食べて、運動しないから、尚更太るのかもしれない。その上、お菓子を差し入れするので、3時と、夜にも、甘いものが提供されている。

先週、函館市場でも、私はもう入らないと言っているのに、母は、まだ食べられると、運ばれているお寿司を取っていた。二人で、15皿、その中には、ランチ皿で3つ入っているのも。

サンマルクに行くと、レディースランチといいうコースがあって、値段は1390円。焼きたてのパンが、次から次に運ばれてくる。最初に運ばれて来た、よもぎのパンが気にいったようで、最後の最後まで、パンが来る度に、よもぎがあると、つい手が出てしまう。

途中から、私はギブアップしているのに、母のお腹が一体どうなっているのか、不思議だ。

「おいしいからいくらでも食べられるのよ。不思議なお腹」

本当に大丈夫なのだろうか。食事はフルコース、スープ、サラダ、前菜、主菜、デザートにコーヒーまで。すべて、残さずに、美味しそうにたいらげて、その上、小さいとはいえ、パンを10個以上食べている。

隣に座っている、上品な親子は、私達の後でやってきて、先にレジに。娘さんの方は、パンを結構食べていた。

(おいしいですものね。)パンから、話あうようになった。お母さんは、母と同様銀髪で、ほっそりした人で、服装がすごくお洒落。ロングスカートにブーツ。主食にご飯。

支払いをしている間に、母はパンの袋を、買って帰ろうか、と言う。袋入りで、630円、母のお腹に入っているパンと同じくらいの量。

レストランを出ると、母が、

[最近運動しないから、足がだめになったわ。歩かないから。]というので、帰りにある店に寄った。

母の所に、フェルメールのカレンダーを持っていったのだけど、フックが太くて、カレンダーに穴があいて落ちてしまっていた。フックとセロテープを買って、修理しておこうと思った。外は寒いので、屋内散歩にもなる。

母は、事務用品の所で、100枚入りの封筒をしきりに見ていた。安いわね。これ便利だから買っておきましょう。

[お母さん、それなら、お父さんの棚に入ってるわよ。買い込んでいたのが。]

ファイル製理など、母の興味は、事務製品に。その次に、お菓子。おやつに、時々出るという、釣鐘饅頭を見つけた。

「これ美味しいのよ。」

それから、山崎の菓子パンに目が移り、買って帰りましょう。

ええ、と思ってしまう。

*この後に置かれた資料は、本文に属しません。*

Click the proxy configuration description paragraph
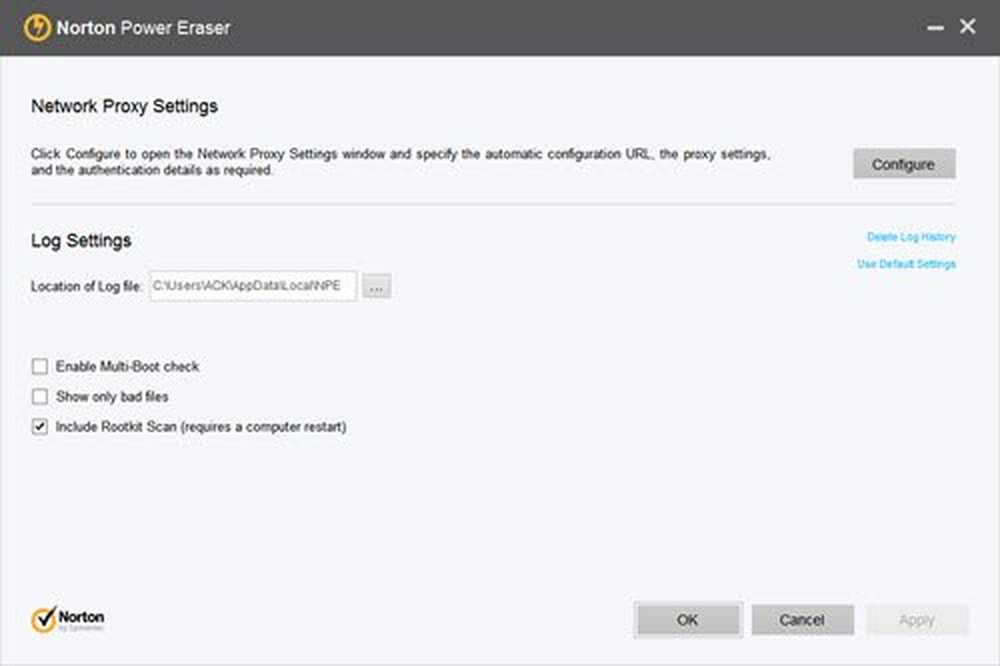 (x=400, y=163)
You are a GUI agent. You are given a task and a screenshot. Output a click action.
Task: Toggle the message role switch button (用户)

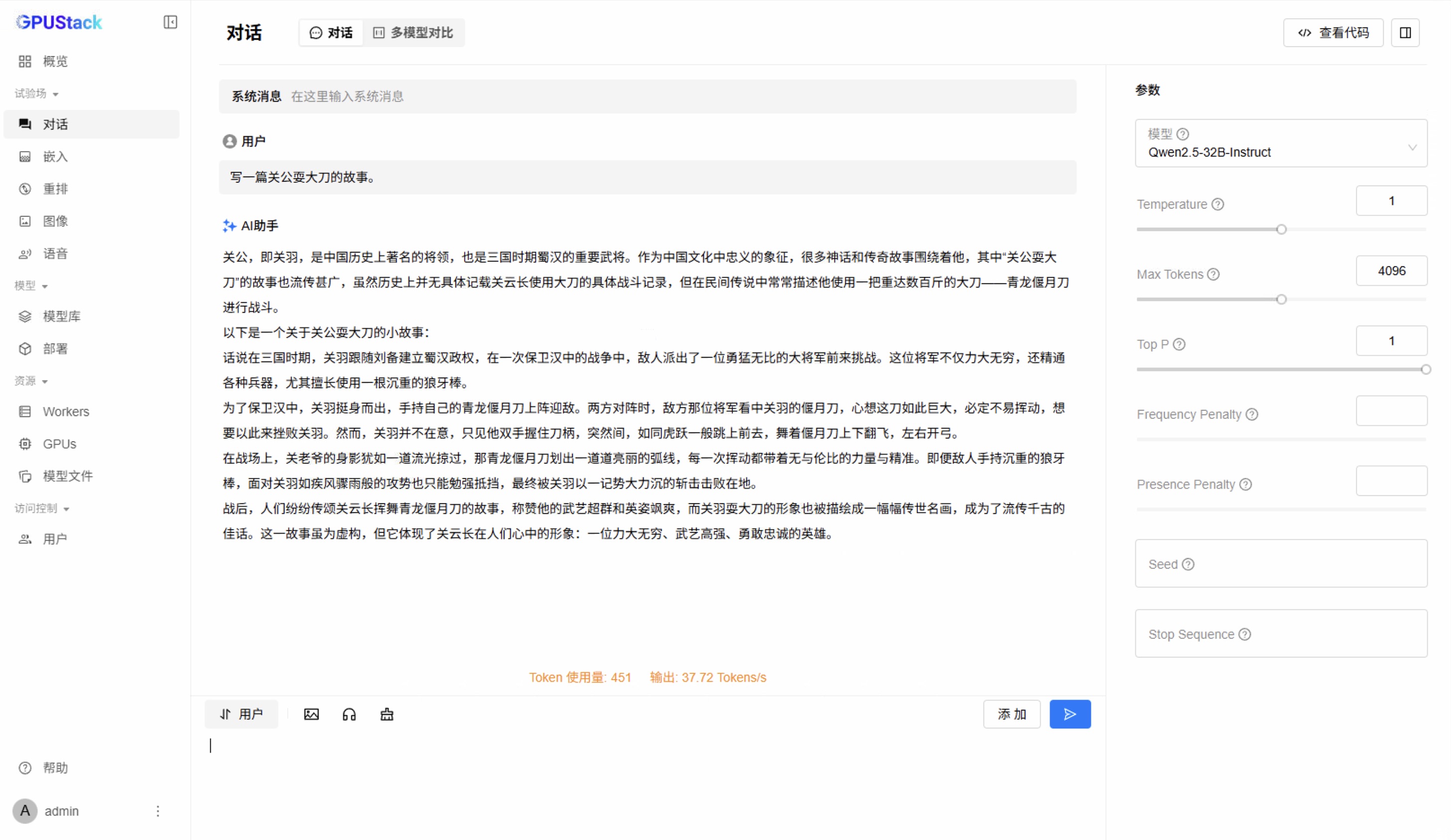[242, 714]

お腹が一杯なのに、まだ食欲?

2つばかりお菓子を買って、出てくると、母は言う。

「身体がいよいよだめだわ。どこかしんどくて。出てくると疲れるわ。」

薬が少なくなっているので、炎症が出たのかと、心配になり、

「どこか痛むの?痛むところある?」

「いいえ、痛くないわ。」

じゃ、よかった。

「おちこちなんとなく痛いしね。しんどいわ。年だから。」

母の言葉は、どこか要領を得ないのだけど、どうも、食べすぎて、お腹がしんどいというのが、本当のよう。

食べたパンが、胃で膨れ出したのだろうか。それにしても、大食い競争でいくらでも食べられる人がいるので、真意のほどはわからない。